Perform self-calibration on a dynamic spectrum of the Sun.

This function takes a dynamic spectrum of the Sun and performs various steps to calibrate it, including masking based on thresholds, flagging, interpolation, and averaging. The calibration is done in a ‘self-calibration’ mode, meaning it uses the Sun’s own dynamic spectrum to create a bandpass for calibration.

Parameters:
  • dynspec_sun (ndarray) – Dynamic spectrum of the Sun.
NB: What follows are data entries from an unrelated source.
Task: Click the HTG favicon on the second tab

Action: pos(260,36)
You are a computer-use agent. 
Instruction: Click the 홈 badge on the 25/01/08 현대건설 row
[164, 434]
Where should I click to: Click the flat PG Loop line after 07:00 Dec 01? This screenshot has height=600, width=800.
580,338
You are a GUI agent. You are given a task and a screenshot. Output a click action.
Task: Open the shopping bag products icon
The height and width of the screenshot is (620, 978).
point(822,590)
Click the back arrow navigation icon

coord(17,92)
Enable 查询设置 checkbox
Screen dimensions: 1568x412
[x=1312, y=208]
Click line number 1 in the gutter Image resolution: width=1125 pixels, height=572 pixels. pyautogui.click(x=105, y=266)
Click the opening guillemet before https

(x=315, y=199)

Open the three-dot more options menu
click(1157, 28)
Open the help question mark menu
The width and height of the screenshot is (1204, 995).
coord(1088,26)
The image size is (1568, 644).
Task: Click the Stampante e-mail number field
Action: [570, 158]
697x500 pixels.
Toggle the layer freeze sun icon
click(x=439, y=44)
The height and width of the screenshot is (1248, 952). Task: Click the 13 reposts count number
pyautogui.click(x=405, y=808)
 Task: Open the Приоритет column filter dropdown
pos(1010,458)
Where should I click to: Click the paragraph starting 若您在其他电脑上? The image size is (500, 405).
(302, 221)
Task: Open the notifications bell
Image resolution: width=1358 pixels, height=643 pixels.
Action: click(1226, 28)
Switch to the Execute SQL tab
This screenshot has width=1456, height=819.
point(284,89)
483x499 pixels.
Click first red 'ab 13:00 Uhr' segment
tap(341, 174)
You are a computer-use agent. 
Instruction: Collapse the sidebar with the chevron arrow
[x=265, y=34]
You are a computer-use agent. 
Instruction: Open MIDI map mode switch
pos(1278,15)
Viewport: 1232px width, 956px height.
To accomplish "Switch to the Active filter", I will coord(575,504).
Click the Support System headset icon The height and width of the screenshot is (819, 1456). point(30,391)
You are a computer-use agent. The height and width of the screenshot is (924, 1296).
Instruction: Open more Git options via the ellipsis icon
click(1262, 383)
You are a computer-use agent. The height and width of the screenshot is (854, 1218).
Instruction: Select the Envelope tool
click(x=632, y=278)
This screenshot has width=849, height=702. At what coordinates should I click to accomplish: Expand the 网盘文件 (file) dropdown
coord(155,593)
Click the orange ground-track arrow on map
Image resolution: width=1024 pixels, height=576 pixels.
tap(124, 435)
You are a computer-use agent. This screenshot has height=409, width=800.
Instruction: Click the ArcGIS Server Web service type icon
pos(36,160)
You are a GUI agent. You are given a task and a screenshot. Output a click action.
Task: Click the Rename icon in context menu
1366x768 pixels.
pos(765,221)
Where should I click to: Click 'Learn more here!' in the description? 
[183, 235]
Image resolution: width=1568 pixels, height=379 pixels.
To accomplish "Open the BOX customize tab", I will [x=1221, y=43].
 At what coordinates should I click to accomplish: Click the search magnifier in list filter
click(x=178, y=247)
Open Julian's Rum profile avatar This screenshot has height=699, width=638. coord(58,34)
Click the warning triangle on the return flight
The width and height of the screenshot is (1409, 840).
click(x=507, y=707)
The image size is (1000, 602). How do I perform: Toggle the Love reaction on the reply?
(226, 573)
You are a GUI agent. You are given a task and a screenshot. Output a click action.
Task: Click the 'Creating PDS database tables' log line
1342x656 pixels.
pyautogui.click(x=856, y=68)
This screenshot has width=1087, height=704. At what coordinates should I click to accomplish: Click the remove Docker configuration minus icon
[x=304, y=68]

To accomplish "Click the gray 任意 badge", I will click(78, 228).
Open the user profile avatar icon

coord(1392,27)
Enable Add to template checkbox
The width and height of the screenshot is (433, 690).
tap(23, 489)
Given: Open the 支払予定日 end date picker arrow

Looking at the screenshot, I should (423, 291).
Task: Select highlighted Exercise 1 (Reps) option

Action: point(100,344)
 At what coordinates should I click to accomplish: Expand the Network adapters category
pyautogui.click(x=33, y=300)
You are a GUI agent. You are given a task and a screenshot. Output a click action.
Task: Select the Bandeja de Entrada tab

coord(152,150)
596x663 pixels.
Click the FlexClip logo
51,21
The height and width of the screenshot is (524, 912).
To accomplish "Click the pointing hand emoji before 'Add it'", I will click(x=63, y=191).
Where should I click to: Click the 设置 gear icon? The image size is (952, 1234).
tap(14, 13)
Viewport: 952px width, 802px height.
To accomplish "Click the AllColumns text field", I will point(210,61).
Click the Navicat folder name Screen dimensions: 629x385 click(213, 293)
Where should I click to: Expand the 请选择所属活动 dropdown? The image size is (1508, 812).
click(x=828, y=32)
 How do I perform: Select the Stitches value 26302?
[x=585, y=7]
  • time_sun (ndarray) – Time array corresponding to dynspec_sun.

  • freq_sun (ndarray) – Frequency array corresponding to dynspec_sun.

Returns:

  • calibrated_dynspec (ndarray) – Calibrated dynamic spectrum.

  • mask_cal (ndarray) – Mask after initial flagging and extending.

  • dynspec_cal_bp (ndarray) – Averaged dynamic spectrum used for bandpass calculation.

Examples

>>> calibrated_dynspec, mask_cal, dynspec_cal_bp = proc_selfcalib_dynspec(dynspec_sun, time_sun, freq_sun)
# size of dynspec_sun(M*N), time_sun(M), freq_sun(N) should match

Notes

  1. Handle NaN values in the Sun’s dynamic spectrum.

  2. Create a copy of the Sun’s dynamic spectrum for bandpass calculation.

  3. Average the copied dynamic spectrum.

  4. Mask the averaged spectrum based on an absolute threshold.

  5. Perform further flagging of frequency slices.

  6. Extend the mask in time and frequency.

  7. Interpolate the masked values.

  8. Perform a second round of flagging based on snapshot median.

  9. Interpolate again after the second round of flagging.

  10. Average the dynamic spectrum for bandpass calculation.

  11. Calibrate each frequency slice.